I do well with talking things out. I do well with honesty. I do not do well with coverups and I am maybe tired of sacrificing my needs to protect others. In this situation, I was not given a choice. At first it felt as though I was, but it was manipulation and their self preservation. I was not given a compromise. It was his way AND the highway.
You would think that would be enough, to kill what I feel, but it adds to me the confusion of pity for him and for me.
And it's effecting me, in all aspects, even though I don't let it, it still is.
I'm tied to this.
I say "this would be so much easier to forget and get over if I had no lingering TBI symptoms. If I didn't still need their medical experience and expertise." I say this because it is the sad truth and my reality ...that I wish to deny and avoid often.
It breaks my heart and I don't know who to turn to because they have been managing this for me, they are supposed to be the ones I can turn to for answers.
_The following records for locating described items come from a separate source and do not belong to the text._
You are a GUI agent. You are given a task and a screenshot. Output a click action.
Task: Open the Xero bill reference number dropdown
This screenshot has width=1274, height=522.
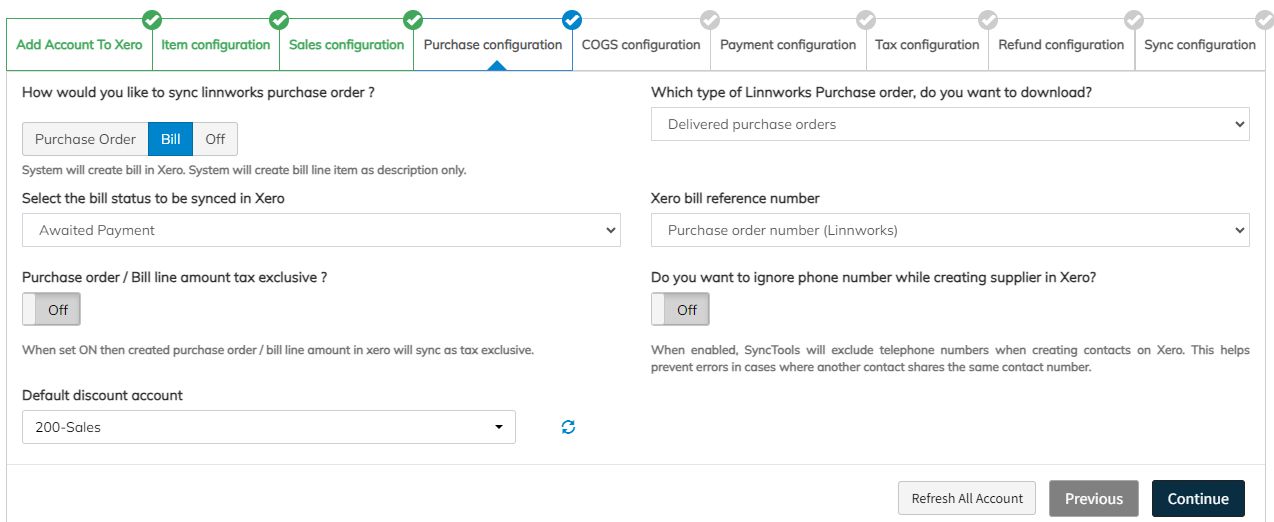949,230
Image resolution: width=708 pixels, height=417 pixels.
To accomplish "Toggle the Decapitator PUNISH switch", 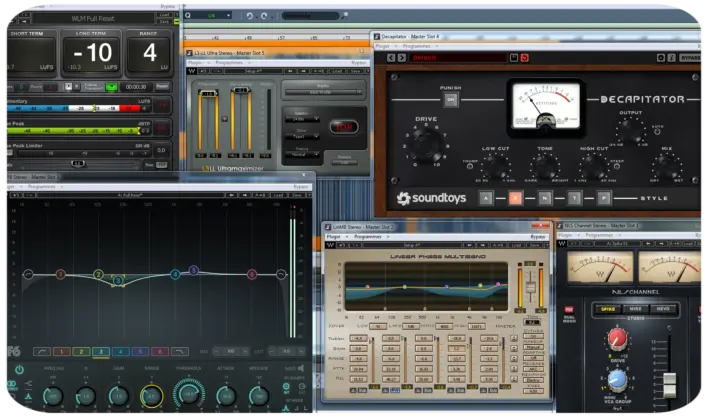I will [x=451, y=98].
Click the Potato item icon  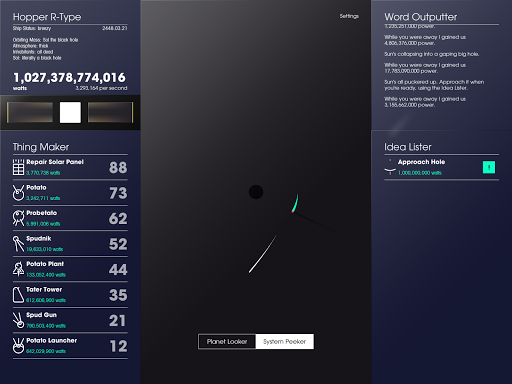[x=18, y=193]
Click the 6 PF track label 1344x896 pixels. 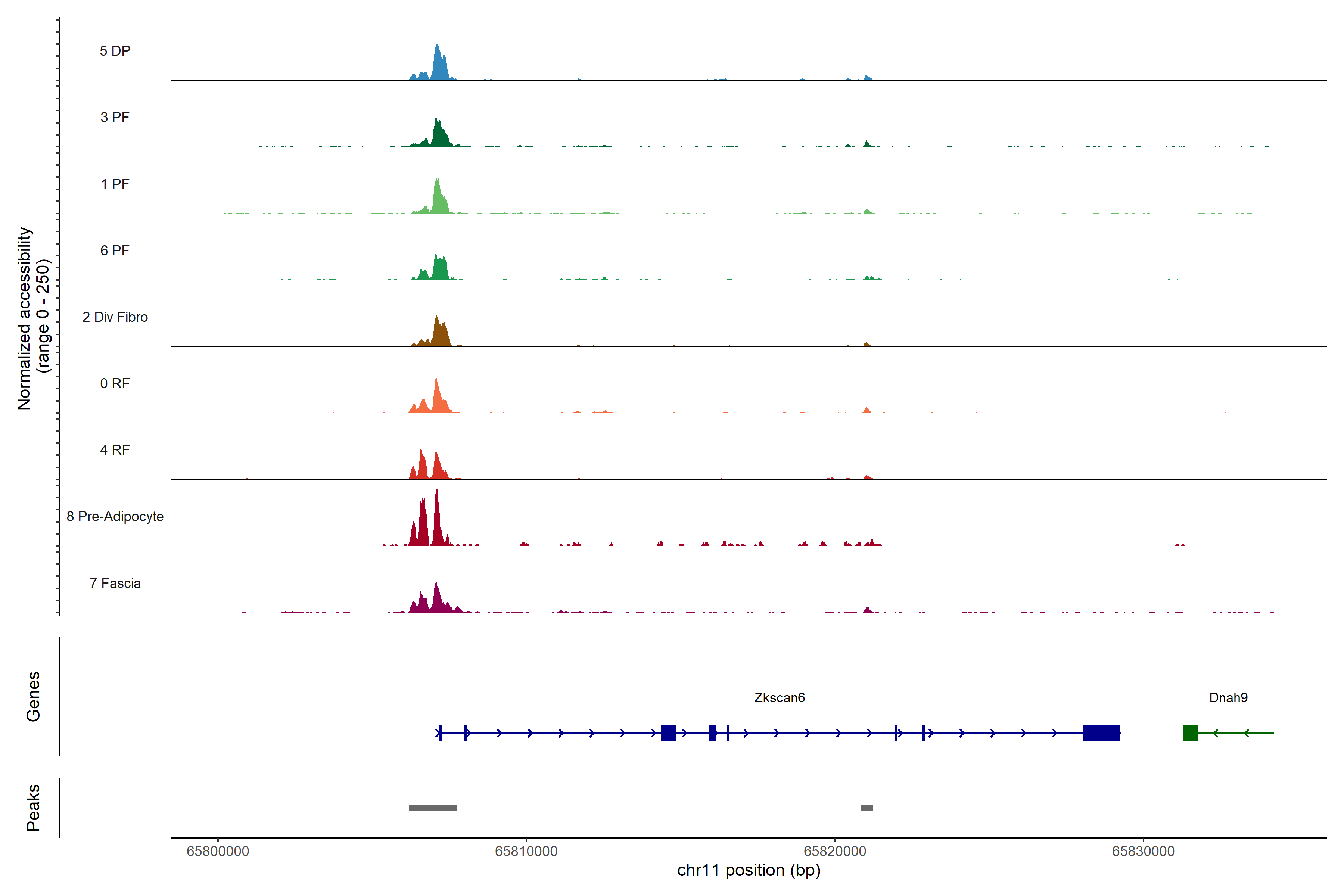click(115, 250)
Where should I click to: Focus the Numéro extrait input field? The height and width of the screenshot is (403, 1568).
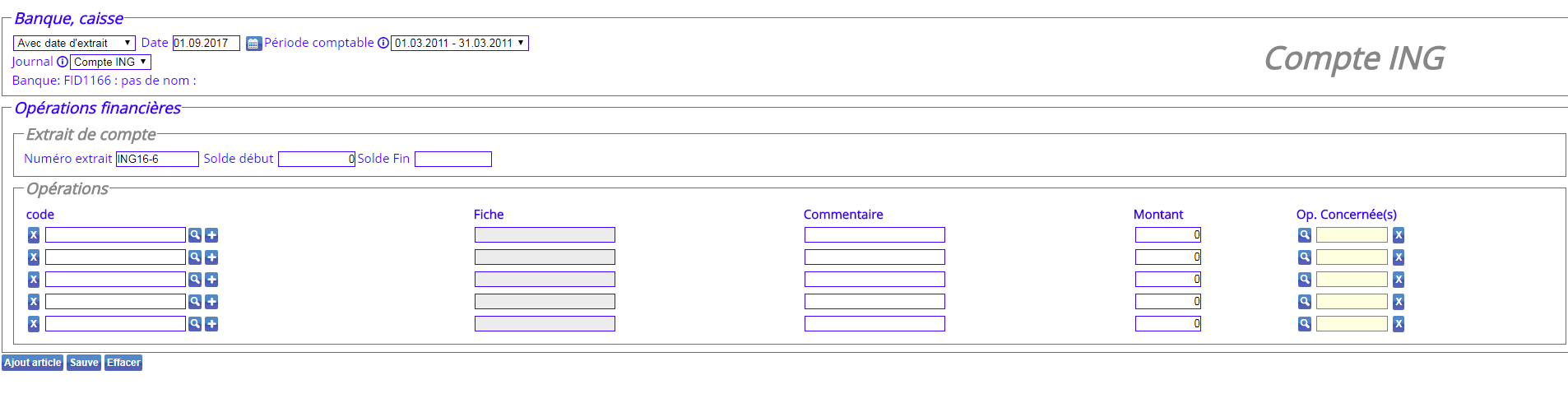pyautogui.click(x=157, y=159)
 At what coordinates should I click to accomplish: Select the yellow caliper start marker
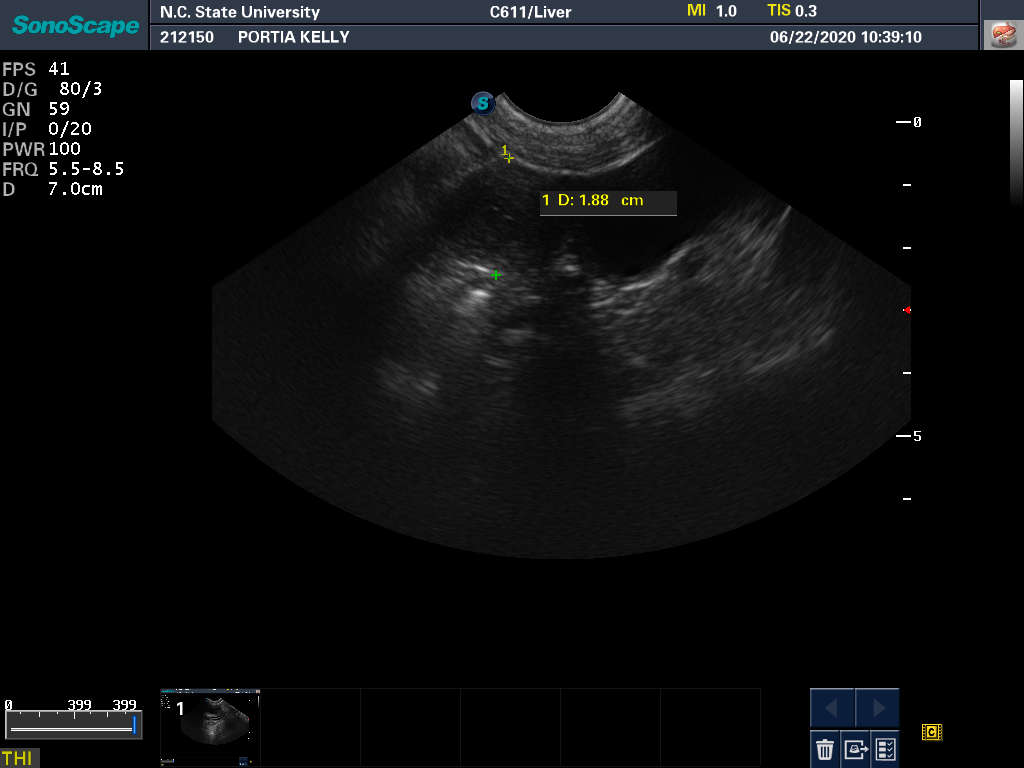[509, 158]
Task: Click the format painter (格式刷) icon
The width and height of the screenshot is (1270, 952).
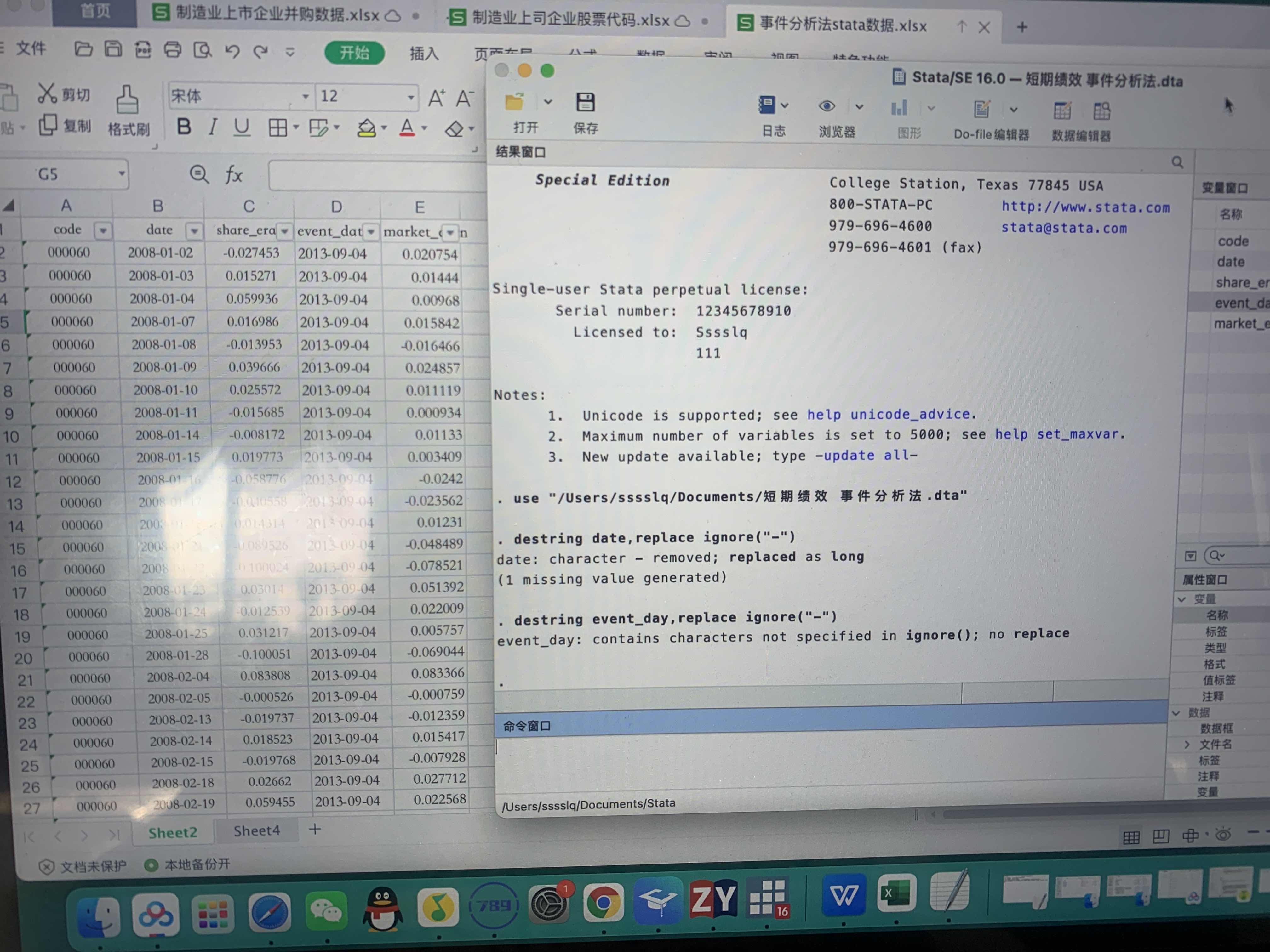Action: (127, 100)
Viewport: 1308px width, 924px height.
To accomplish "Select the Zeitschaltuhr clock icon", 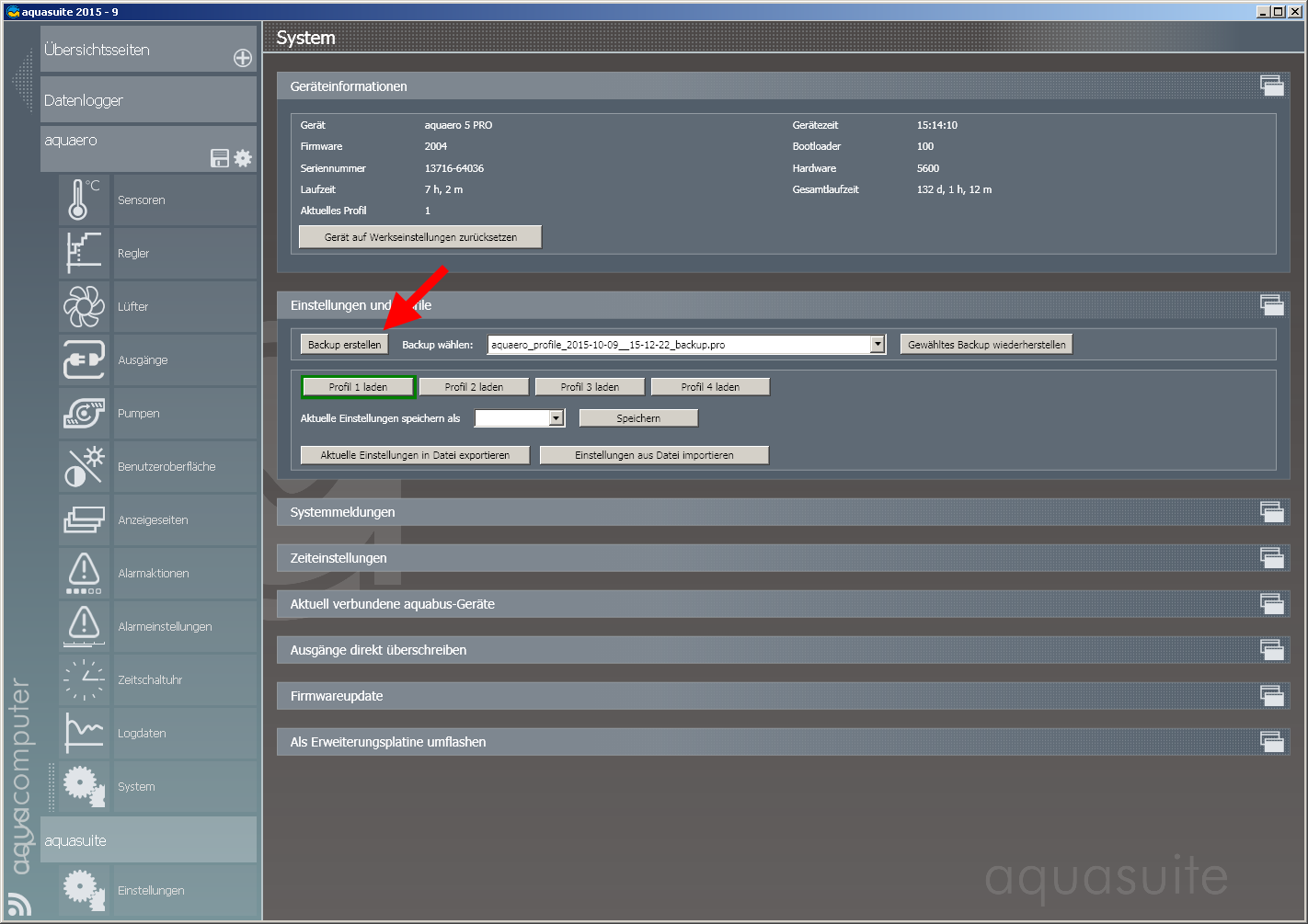I will coord(84,679).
They were supposed to be my safe place, my care.
Lost faith in the medical industry, faith that was already shaky at best, but I was at least willing to trust, those in power, those in authority. ...
God.
That is the only place left to turn
but He was talking to me in the midst of this, so now, what do I do with that?
It's a predicament to be in
and I am struggling to keep my head above water... I know this because the water is still bailing out through my eyes so regularly and so frequently.
And he, who may have caused this or at least abandoned me in this, he is immune.
And strangely that brings me some comfort. There can be comfort in that, if I really do care for him. I suppose that is okay.
But is it? If he is employed to be the cure?
Or am I sacrificing my needs for what I don't understand and for what may actually be hurting others as well? Cyclical thinking.
A trap.
And how do I get out now?
pass the burden on to those whose job it is to handle that.
...I see my husbands face kissing me in the morning. I hear the echo of his voice from months ago, sweetly and sincerely telling me he knows there might be someone better suited for me and he would love to see me have that... yet, as he sits with it for a moment, he follows his comment with "but I think I might be too selfish." He doesn't want to loose me. I am worth his time and investment.
And he is worth mine.
...And this realization may have been the very thing that broke my neuropsychologist. Maybe that is the basic truth to all of this.
So -full of gratitude and sorrow- I procrastinate the passing of this burden on to those whose job it is to decipher.